Tengo dos muy buenos amigos que escuchan al presidente Rafael Correa todos los sábados. Ellos dicen que los medios de comunicación no dan suficiente cobertura para todos los cambios que están pasando en infraestructura o sobre el acertado proceso de control de calidad en la educación superior, o sobre el primer catálogo del patrimonio nacional, o los nuevos programas de protección de menores de edad. Sería un ejercicio de deshonestidad intelectual decir que el Gobierno no ha hecho cosas bien y que no tiene programas exitosos. Lo que nunca entendí es porqué el Presidente ha vendido la idea que todo esto solo se puede hacer a cambio de eliminar la democracia y las libertades. Y por este camino perdió completamente la ética en el manejo del poder. Pues ha perdido la ética quien es capaz de usar todos los recursos humanos, simbólicos y presupuestarios del Estado para hundir moral, financiera y profesionalmente a ciudadanos por el delito de pensar y publicar lo que piensan, por más disparatado y acusatorio que esto sea. El Presidente quiere borrar con un par de sentencias cientos de años de lucha por el derecho a decirle al poder lo que uno piensa, sin temor a la cárcel o a la ruina.
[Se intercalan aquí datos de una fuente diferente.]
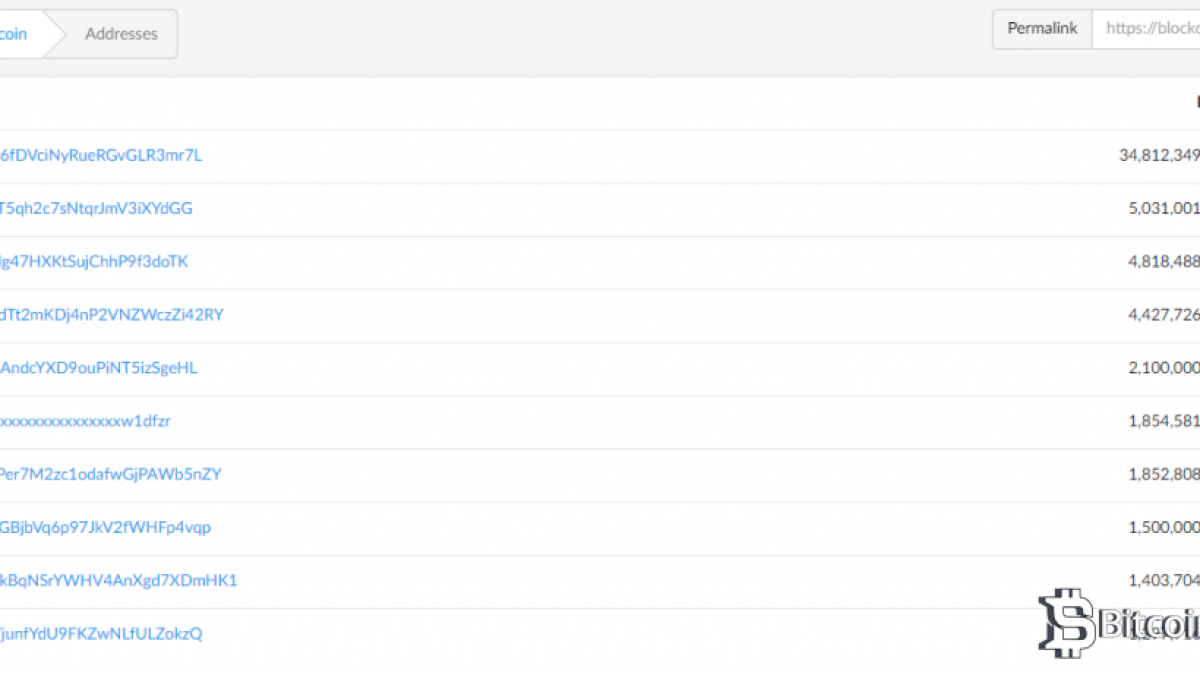Open address ending in JmV3iXYdGG

click(96, 208)
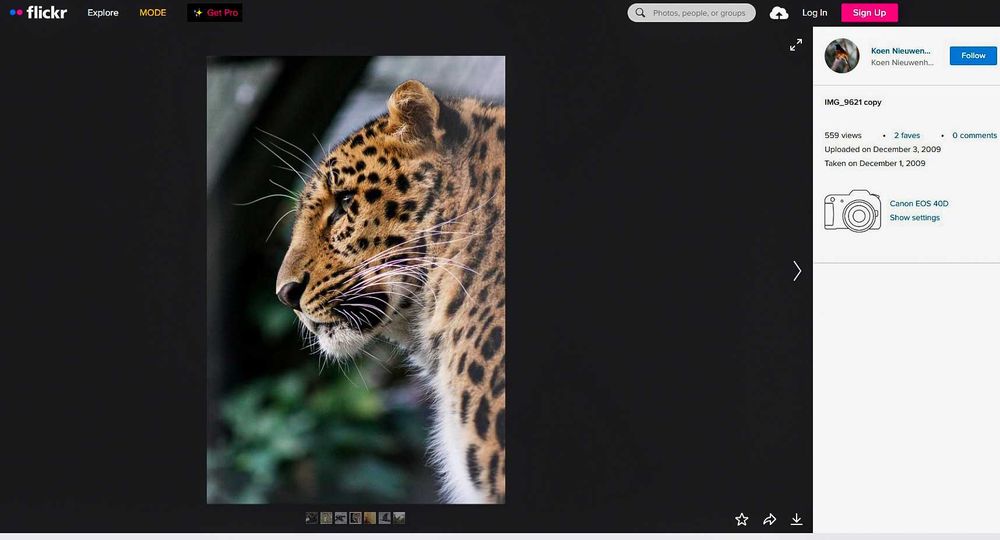Share the photo using arrow icon
Image resolution: width=1000 pixels, height=540 pixels.
click(770, 520)
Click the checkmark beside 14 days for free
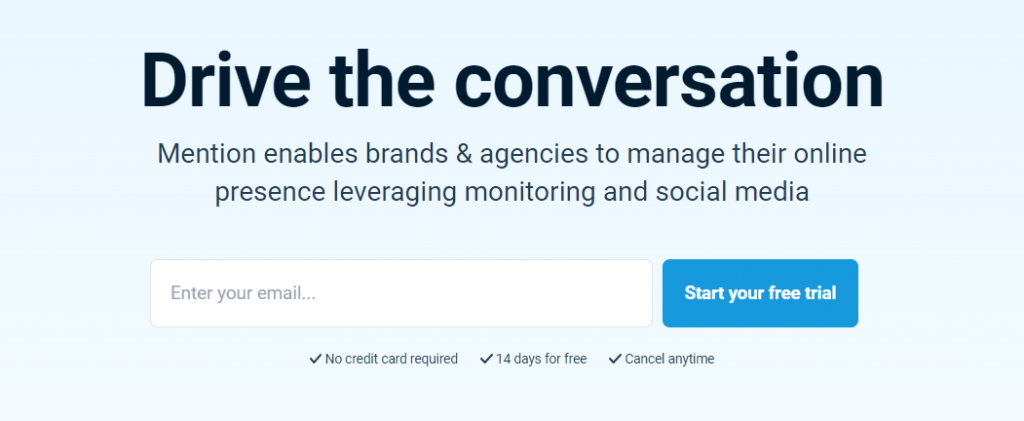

Lo que es peor, el Presidente se ha convencido a sí mismo y a la gran mayoría de ecuatorianos que principios absolutos como la libertad y la justicia deben tener -como lo escribió la jueza Portilla- “límites”. Y lo que es aún más paradójico en un gobierno de ex profesores universitarios, se han convencido y han convencido a los demás que hay “la verdad”, una sola, sin matices ni posibilidades de interpretación.
Sin embargo, la culpa no es solo del Presidente, sino también de los miles de ciudadanos que están dispuestos a apoyarle -incluso a palos- a cambio de programas. Aún más grave es la responsabilidad de amigos y funcionarios que pudieron y debieron pedirle que rectifique. ¿Cómo entender que funcionarios de este Gobierno -por ser fieles al líder- tengan que traicionarse a sí mismos, al país y a los principios que antes defendían? ¿Cómo entender que no haya uno solo -ni uno- que decida renunciar a su cargo o a su posición de poder por defender principios humanos básicos como el de la libertad y la justicia?
El país acaba de perder una batalla más por una justicia plena. Se acabaron los viejos sueños de separar la justicia de la política. Después de lo que pasó el jueves, es comprensible y humano que Juan Carlos Calderón y Christian Zurita busquen asilo, que Emilio Palacio busque otra vida y que los Pérez busquen justicia en la Corte Interamericana.
Se entiende también que la jueza Mónica Encalada haya hecho lo mismo. Hay que estar dispuesto a ir a la cárcel por defender la libertad (¡qué paradoja!), pero la verdad, las garantías han dejado de existir y todos estamos a merced ya del poder o de la turba. Asistimos al fin de la razón y de la ética. Y así no tenemos futuro.